• Directions for this task: Only the text belongs in the copy. Transcribe the data exactly and drop any pictures.

• Extracted entries:
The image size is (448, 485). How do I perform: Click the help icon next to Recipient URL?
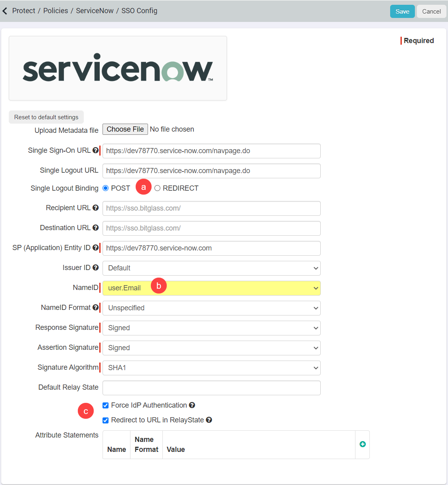coord(96,207)
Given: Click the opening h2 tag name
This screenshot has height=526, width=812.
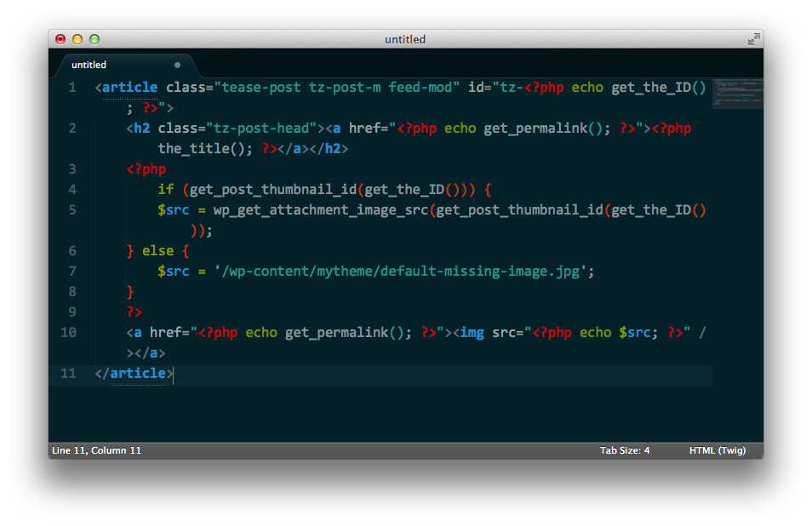Looking at the screenshot, I should tap(141, 129).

• Result:
The image size is (448, 485). How do I perform: Click the help icon next to Recipient URL?
coord(96,207)
Given: Click the opening h2 tag name
This screenshot has height=526, width=812.
Looking at the screenshot, I should tap(141, 129).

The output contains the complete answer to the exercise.